In the first two-part interview, I caught up with Dimitris Kourepis to discuss organisational transformation and leadership challenges.

Dimitris, how does technology affect organisations and our role at work?

The role of humans in the economy keeps changing, mainly because of technological advances. Looking at the last couple of decades, a large part of the workforce became digital technology slaves or operators. We now spend most of our time in front of a screen, feeding computers with data and doing repetitive and boring tasks. Often we are simply exchanging the same piece of information over and over with each other.

Technology is becoming smarter and faster in the new knowledge economy stage, and the world is increasingly interconnected. Our role has evolved to become the ‘master and coach’ of digital technology. Gradually, most of us – in parallel to expertise and our primary role – will also become digital scientists to unleash technology’s new capabilities. Helping automate most of the tedious and time-consuming tasks to have more time to use our intellectual and social capabilities. Our role as employees will become more interesting and valuable to companies and organisations.

Do we (employees) have the right skills for this knowledge economy?

More than ever, there is a need for higher-level cognitive skills and a combination of curiosity, creativity and strategic mindset. We need people with a holistic understanding of how the whole organisation and ecosystem operate to unleash the technology’s tremendous capabilities. To succeed, we need to keep changing, learning and adapting faster.

Employees will become more autonomous, and we will decide what to do and how to do it and take more initiative. For this reason, organisations will need people with an entrepreneurial spirit and social skills to collaborate and effectively align with many other experts in the ecosystem who are also becoming more autonomous and agile.

The continuously increasing agility and democratisation of autonomy will require more effort for effective alignment to succeed as a team.

That’s a significant change and requires a significant mindset shift, starting with the leaders.

What type of leadership is needed?

We need higher quality distributed leadership. We need more and better leaders to align and develop those valuable autonomous talents in a personalised way instead of the old-style mass leadership where we communicate to everyone in the same way, without knowing them personally or listening to them.

Personalised leadership requires coaching and aligning the ‘entrepreneurs’ within the organisation, effectively facilitating discussions and debates, nurturing the spirit of collaboration, creating an agile self-managed and self-governed organisation.

I would even say we instead talk about cross-coaching, having leaders capable of coaching but open and capable to get coached by their subordinates, peers and partners in the ecosystem.

As with well-managed, well-governed countries where we hardly know their leaders, we shouldn’t know who the executives are in self-managed and well-governed organisations.

What’s extremely important is whether the organisation generates positive value for the whole stakeholder ecosystem (customers, society, employees, partners, shareholders).
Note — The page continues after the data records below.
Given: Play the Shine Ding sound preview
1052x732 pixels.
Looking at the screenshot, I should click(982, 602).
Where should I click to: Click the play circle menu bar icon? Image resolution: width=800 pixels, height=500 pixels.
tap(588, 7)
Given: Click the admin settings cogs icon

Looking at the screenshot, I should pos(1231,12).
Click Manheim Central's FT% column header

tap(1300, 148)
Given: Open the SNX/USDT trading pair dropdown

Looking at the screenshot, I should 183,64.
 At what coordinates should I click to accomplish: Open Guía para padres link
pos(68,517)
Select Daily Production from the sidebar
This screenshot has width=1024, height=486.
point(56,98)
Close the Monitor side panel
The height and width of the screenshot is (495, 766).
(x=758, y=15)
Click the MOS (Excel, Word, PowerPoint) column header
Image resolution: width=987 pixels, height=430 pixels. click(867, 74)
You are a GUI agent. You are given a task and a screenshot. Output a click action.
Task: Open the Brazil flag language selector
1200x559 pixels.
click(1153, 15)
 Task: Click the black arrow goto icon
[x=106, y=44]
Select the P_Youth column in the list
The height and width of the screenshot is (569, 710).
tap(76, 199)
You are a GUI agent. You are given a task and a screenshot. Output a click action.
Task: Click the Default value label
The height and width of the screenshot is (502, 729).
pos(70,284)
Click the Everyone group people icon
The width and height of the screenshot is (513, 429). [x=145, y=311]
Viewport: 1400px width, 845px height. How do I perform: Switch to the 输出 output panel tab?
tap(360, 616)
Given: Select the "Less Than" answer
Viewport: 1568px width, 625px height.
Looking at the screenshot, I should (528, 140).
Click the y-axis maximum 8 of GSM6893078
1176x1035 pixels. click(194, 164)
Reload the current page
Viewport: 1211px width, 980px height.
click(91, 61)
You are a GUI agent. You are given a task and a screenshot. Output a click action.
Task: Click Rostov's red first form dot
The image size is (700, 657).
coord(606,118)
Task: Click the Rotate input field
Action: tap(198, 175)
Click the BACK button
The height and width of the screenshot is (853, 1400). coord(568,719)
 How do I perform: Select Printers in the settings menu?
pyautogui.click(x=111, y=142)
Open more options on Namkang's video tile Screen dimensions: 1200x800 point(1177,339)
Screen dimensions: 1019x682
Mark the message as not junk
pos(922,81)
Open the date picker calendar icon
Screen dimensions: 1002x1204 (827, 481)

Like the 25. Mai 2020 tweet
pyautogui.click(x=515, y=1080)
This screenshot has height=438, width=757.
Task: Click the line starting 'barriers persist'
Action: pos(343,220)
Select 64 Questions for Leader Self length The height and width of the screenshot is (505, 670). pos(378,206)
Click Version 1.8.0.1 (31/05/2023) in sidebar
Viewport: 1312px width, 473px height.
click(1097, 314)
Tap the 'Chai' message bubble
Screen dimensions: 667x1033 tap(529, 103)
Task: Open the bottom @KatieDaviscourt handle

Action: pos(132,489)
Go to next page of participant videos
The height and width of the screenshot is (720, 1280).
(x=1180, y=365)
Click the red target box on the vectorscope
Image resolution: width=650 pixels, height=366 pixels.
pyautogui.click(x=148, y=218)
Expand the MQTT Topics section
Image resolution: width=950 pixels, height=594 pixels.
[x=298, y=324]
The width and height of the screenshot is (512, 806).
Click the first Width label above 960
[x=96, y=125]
In this evolving WE-economy and society, the role of the leader should change from the egocentric hero – who knows everything, has a solution for every problem, and talks a lot – to a servant leader, focusing on attracting, aligning, coaching and developing better leaders in the ecosystem. Smart people know that “leaders are as good as the leaders they lead”. The hero model doesn’t serve the organisations of the future.

What barriers stand in the way of changing leadership focus?

Most executives rarely invest time to coach and align their direct reports, no matter what they say in their interviews. Indeed, they all have meetings, discussions, lunches and dinners with their direct reports, discussing business, including some small talk about personal and social topics, but this communication is rarely coaching.

We all prefer the old style of hierarchical organisation, where the executive talks a lot and where employees, partners and media worship the hero. The hero model is an easier and more appealing role for leaders to play, and to date, it’s still better for their careers.

This is a model that is constantly promoted and monetised by the media. Certainly, the stories of charismatic egocentric executives get more attention, and they are sexier than servant leaders, who usually prefer to invest time with their team instead of seeking publicity.

Additionally, effective coaching is a problematic additional job, and it requires excellent listening skills, empathy, patience and time investment. Often, this doesn’t always bring visible positive business results and certainly not with the speed we all expect in the digital economy. Most executives have neither the capabilities nor the appetite to change.

This is why it will remain a challenging transition because both leaders and their broad stakeholder ecosystem love the superhero leader stories. I don’t think anybody appreciates the servant leader role yet.

Very few executives today have the character and capabilities to change. Those are confident leaders who believe that creating value and leaving a positive legacy through coaching and alignment is more important than their career, glory and fame. They invest time coaching and aligning their leaders, giving the right example to cascade this approach across the organisation.

Are there any solutions to help facilitate change?

Of course, there is a practical solution for executives who understand the value of such a change but can’t find the additional time needed to coach.

They can hire a capable coach who will become the executive’s “alter ego” in coaching and aligning their direct reports. In that case, they should select a qualified coach who already has executive experience and match or complement the executive’s personality.